[Functional imaging in brain tumors].

Over the last two decades, the routine imaging methods available for the diagnosis and monitoring of intracranial tumors are computer tomography and magnetic resonance imaging. Both procedures provide precise anatomical delineation of the lesions, determine changes in tumor volume in response to therapy. However, they are not effective in differentiating low-grade from high-grade lesions and residual or recurrent tumor from radiation/chemo necrosis. Radionuclide procedures (positron emission tomography and single photon emission computer tomography), especially positron emission tomography is an example of a technique with high sensitivity and accuracy that has the potential to yield the information necessary not only to provide a means for diagnosis of tumors based on altered tissue metabolism but also to serve as a tool for monitoring the effects of the therapy.

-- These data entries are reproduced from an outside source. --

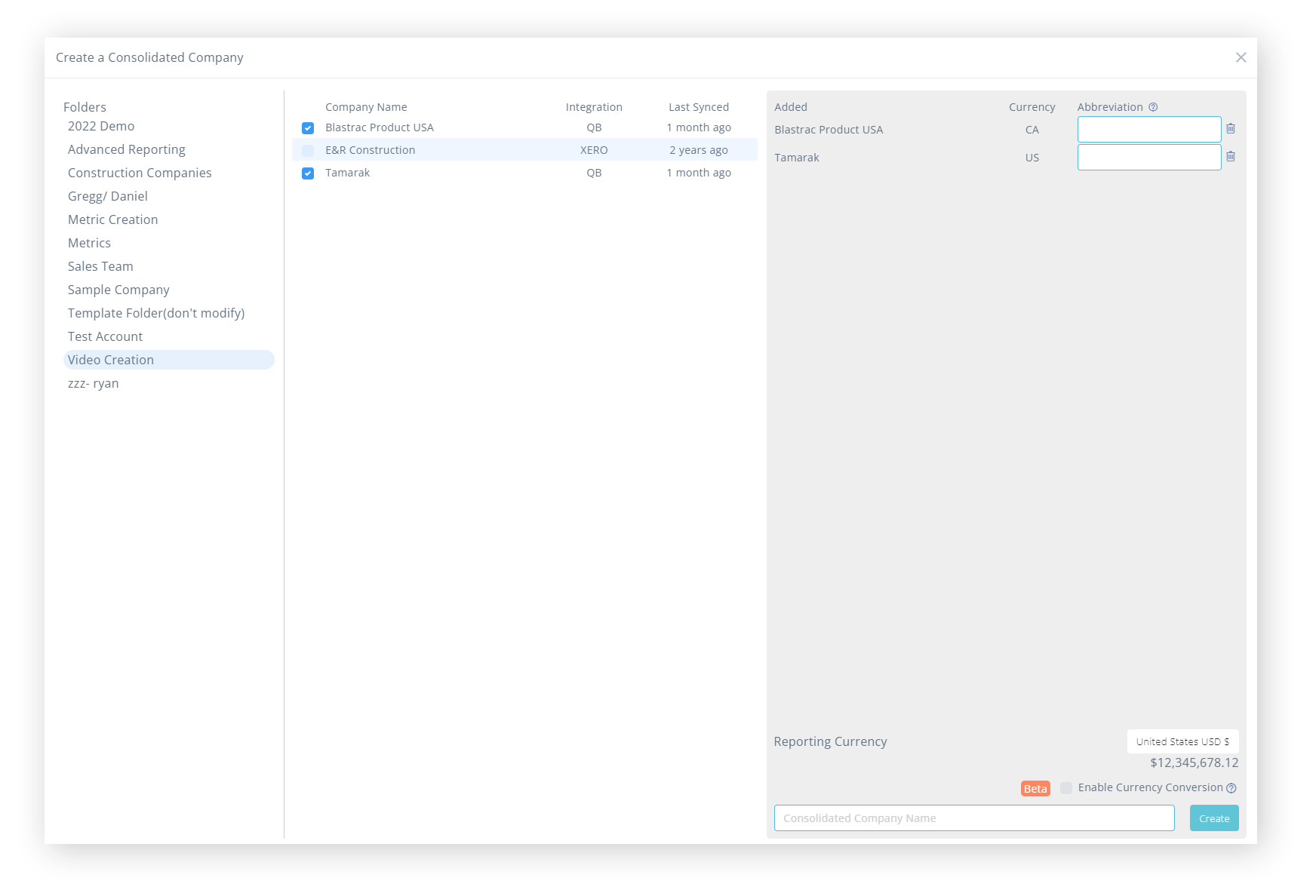Uncheck the Blastrac Product USA checkbox

pos(308,128)
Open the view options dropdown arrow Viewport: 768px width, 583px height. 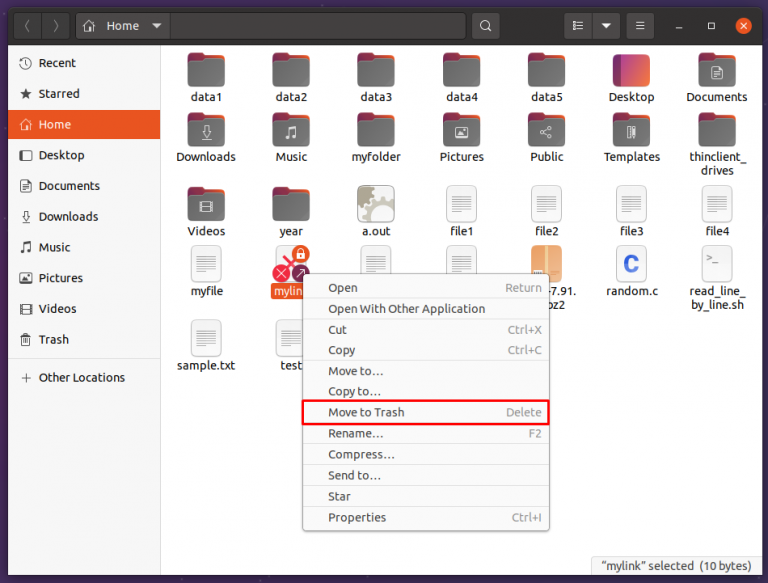606,26
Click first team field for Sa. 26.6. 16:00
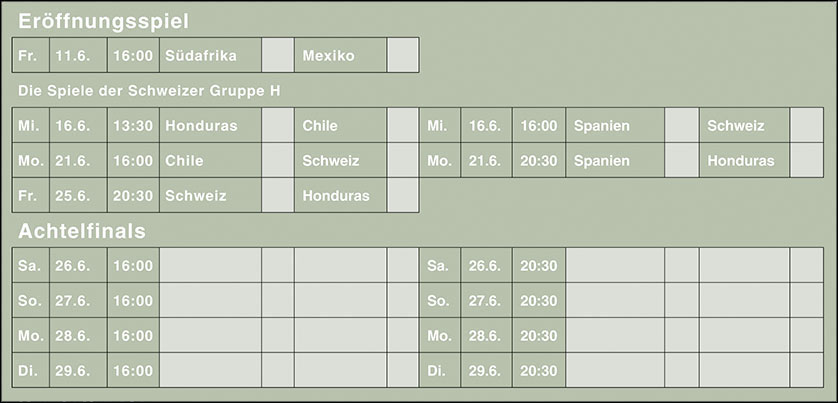The height and width of the screenshot is (403, 838). point(210,266)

Measurements of the rate of glucose metabolism by 18F-FDG uptake in brain lesions are the most frequent applications in order to discriminate low-grade from high-grade lesions and tumor recurrence from radiation necrosis. 11C-methionine positron emission tomography is used to delineate the boundaries of tumors, providing information of value in directing stereotactic biopsy, planning the approach and extent of brain surgery, and permitting differentiation of the metabolizing neoplasm from simple disruption of the blood-brain barrier. Another substrate, 11C-thymidine has been used to measure nucleotide metabolism and utilization in DNA synthesis. Activation studies are useful in patients suffering from lesions near to or in the eloquent areas. It is likely that multiple positron emission tomography radioligands and multimodality imaging are the standards for diagnosis and monitoring of the effects of therapeutic intervention.